Streifbandsendung des großherzoglichen Konsulates Riga vom 25. Februar 1858 (LHAS, 5.12-2/1, Nr. 644, quadr. 87)Details anzeigen
Streifbandsendung des großherzoglichen Konsulates Riga vom 25. Februar 1858 (LHAS, 5.12-2/1, Nr. 644, quadr. 87)

Streifband­sendung des groß­herzog­lichen Konsulates Riga vom 25. Februar 1858 (LHAS, 5.12-2/1, Nr. 644, quadr. 87)

Streifband­sendung des groß­herzog­lichen Konsulates Riga vom 25. Februar 1858 (LHAS, 5.12-2/1, Nr. 644, quadr. 87)

Wie nach jedem Jahreswechsel üblich gab Robert Straus, seit 1848 in der Nachfolge seines verstorbenen Vaters im seinerzeit russischen Riga Konsul für Mecklenburg-Schwerin, am 22. März / 3. April 1852 eine Sendung nach Schwerin in die Post. Sie enthielt den Jahresbericht seiner Vertretung, zu dessen Abfassung die großherzogliche Konsular-Instruktion alle offiziellen Auslands­repräsentanten Mecklenburg-Schwerins verpflichtete.

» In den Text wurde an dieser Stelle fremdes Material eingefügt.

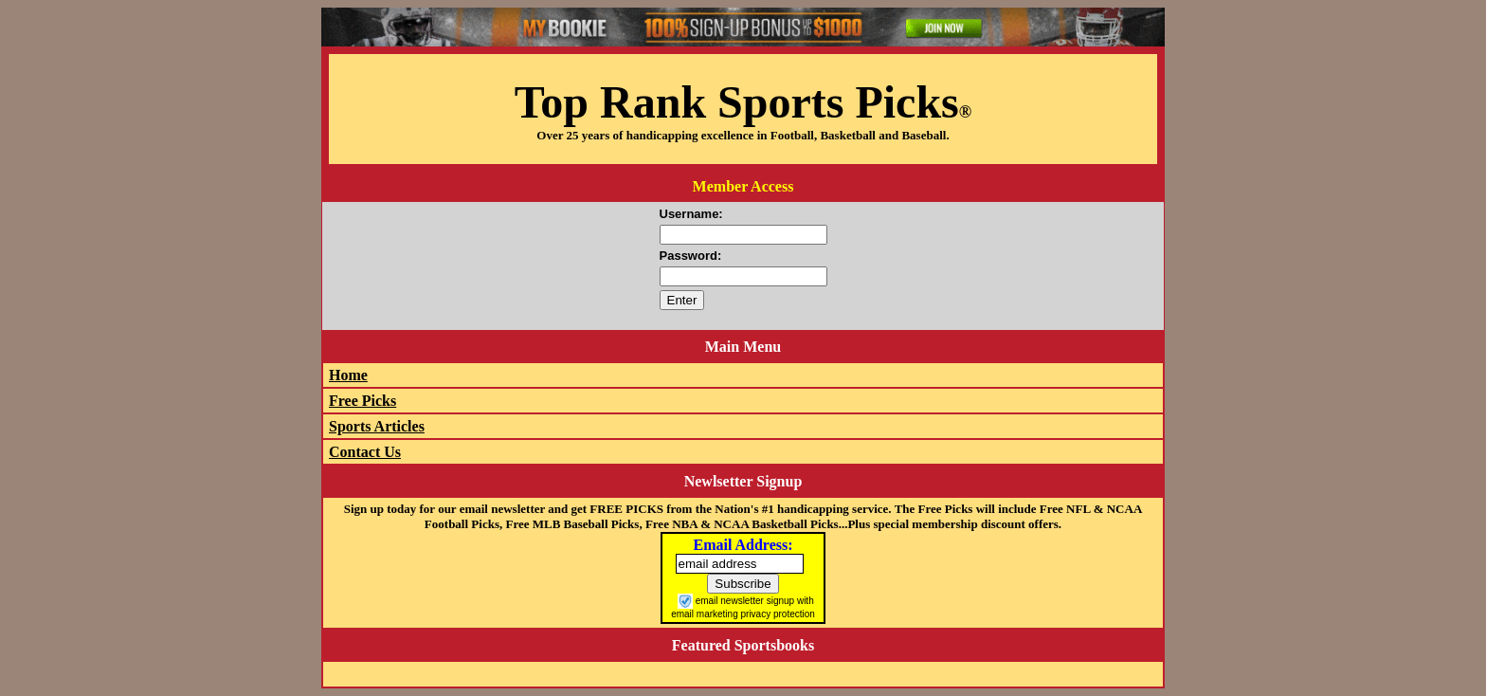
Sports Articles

Allerdings zogen Verstöße gegen diese Vorgaben selten genug Konsequenzen nach sich, sie fielen den in Schwerin zuständigen landes­herrlichen Beamten oft nicht einmal auf. Das 1821 eingerichtete Konsulat in Riga gab diesbezüglich jedoch keine Veranlassung zu Klagen. Sowohl Robert Straus als auch Wilhelm Straus als sein Vorgänger und John Hafferberg als sein Nachfolger berichteten jahrzehnte­lang vorbildlich über den Konsulats­betrieb sowie über die Handels- und Schifffahrts­verhältnisse ihres Standortes.

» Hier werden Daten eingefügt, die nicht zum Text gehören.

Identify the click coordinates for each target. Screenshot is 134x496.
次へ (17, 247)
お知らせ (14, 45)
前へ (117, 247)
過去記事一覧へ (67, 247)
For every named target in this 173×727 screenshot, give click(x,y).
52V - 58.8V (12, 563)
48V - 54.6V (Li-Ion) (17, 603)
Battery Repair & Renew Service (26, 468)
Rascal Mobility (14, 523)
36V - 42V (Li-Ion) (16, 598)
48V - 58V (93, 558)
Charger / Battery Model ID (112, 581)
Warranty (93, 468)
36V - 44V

Mit seiner erwähnten Sendung von 1852 veränderte Robert Straus nun die bis dahin übliche Kommunikations­routine. Die verbale Berichterstattung des Konsuls ergänzten in der Regel einige Anlagen wie die Liquidation der Aufwendungen für die Geschäfts­führung, Auszüge des Konsulats-Journals über die konsularischen Amts­hand­lungen und des Schiffs­registers sowie verschiedene Übersichten statistischer Art. Während bis dato für die Übermittlung dieser bisweilen umfänglich aus­fallenden Anlagen nach Schwerin ein "separat Couvert" Verwendung fand, kündigte Robert Straus 1852 erstmals die gesonderte Über­sendung dieser Übersichten "unter Kreuzband" an. Diese von Frankreich ausgehende Form zur postalischen Übermittlung von Druck­sachen begann sich im Post­verkehr der deutschen Einzel­staaten und wohl auch international im ersten Viertel bzw. ersten Drittel des 19. Jahrhunderts zu etablieren. Ermöglicht werden sollte so der Postversand gedruckter Mitteilungen wie z.B. Ankündigungen, Druckbögen, Flugschriften, Kataloge, Preis-Courants oder Zeitungen gegen ein ermäßigtes Porto.

Die Bezeichnung leitete sich aus der Verpackung ab, die aus zwei im rechten Winkel über Kreuz gelegten Bändern aus robustem Papier oder dünner Pappe bestand. Darauf waren Absender mit Absende-Ort und Datum, Frankierung mittels eingedruckter Briefmarke oder Wertstempel sowie der Adressat vermerkt sowie gelegentlich auch der Ankunfts­stempel sichtbar. Diese Merkmale finden sich auch auf dem noch erhaltenen Verschlussband für die Sendung, mit der Robert Straus am 25. Februar 1858 julianischen Kalenders die "Uebersicht des Ein- und Ausfuhrhandels in Riga, 1857" nach Schwerin übermittelte. Gleichwohl er die Versendung "unter Kreuzband" ankündigte, handelte es sich aufgrund des als Verschluss verwendeten Einzelstreifens de facto um eine Streifband- und nicht um eine Kreuzband­sendung.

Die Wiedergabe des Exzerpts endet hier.